Saints and Sinners
I was sadden to hear recently about the passing of two little known musicians who have held a place in my juke box soul.
Saint?
The first was Sean Bonniewell of the Music Machine (also known as the Bonniewell Music Machine) a 60s Garage Punk band that has been cited by some as one of thee bands that really inspired punk a decade later. Talk Talk, the bands big hit is a thundering pure rock tune that clocks in at a Ramones like 2:00 Minutes. It’s a powerful howl that is echoed in other Music Machine tunes like Double Yellow Line and The People in Me. That said, Bonniewell was also an early chronicler of the damage of the drug culture (King Mixer), nuclear proliferation (point of no Return) and the degradation of the Environment. After the Music Machine he became a DJ and found a career as well as becoming a Christian. Reports are that he was 71 when he passed.
Sinner?
Jennifer “Miro” Anderson was a fetish model, actress (having a small part in the sublime Dr. Caligari) but more importantly to me, she was a singer and keyboard player and songwriter in the great SF group The Nuns. The band was part of the first wave of punk groups in SF and opened for The Sex Pistols at their legendary final show at Winterland. Miro was a platinum Goddess who was one of the constant members of The Nuns, taking the band from punk to industrial. I like the original era of the band the best; their first LP is one of the great overlooked albums of the 1st wave of punk. Their early 90s records had great moments that seemed to have fallen though the cracks and are well worth checking out. Her voice could reach from the lower reaches of folk singer breathiness to the, wild, savage urgency of the better punk howlers. I wonder what she could have done if she had gone more country than industrial in the 90s? Original Nun Alejandro Escovedo has paid tribute to The Nuns in song over the last couple of years with Sacramento and Polk and more obviously with Nuns Song… during which he sang, “You got so much to live for…. It’s not too late!” Now the time has passed, Miro was 54 and died of cancer in NYC.

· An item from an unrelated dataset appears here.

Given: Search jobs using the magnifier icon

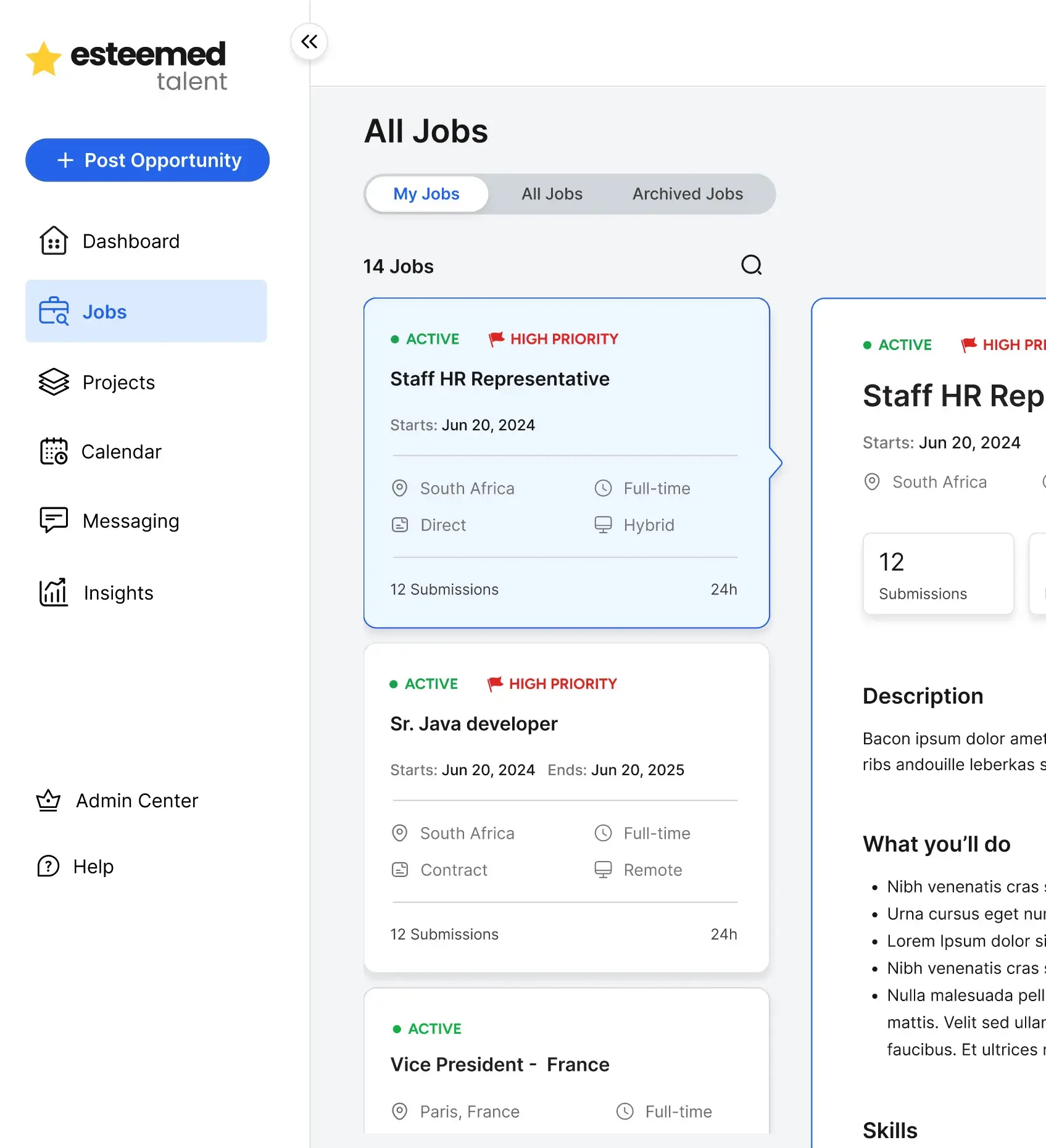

Saints, Sinners, few of us are completely one or the other and often times the clothes of one is worn by the other. I don’t know where Bonniewell or Miro really fell on that scale, only that they are gone and left something for future generations to discover and enjoy.
It seems that the last couple of years have started off with news of punk heroes passing, Bonniewell and Miro now join with Lux Interior and Ron Asheton as gone but not forgotten.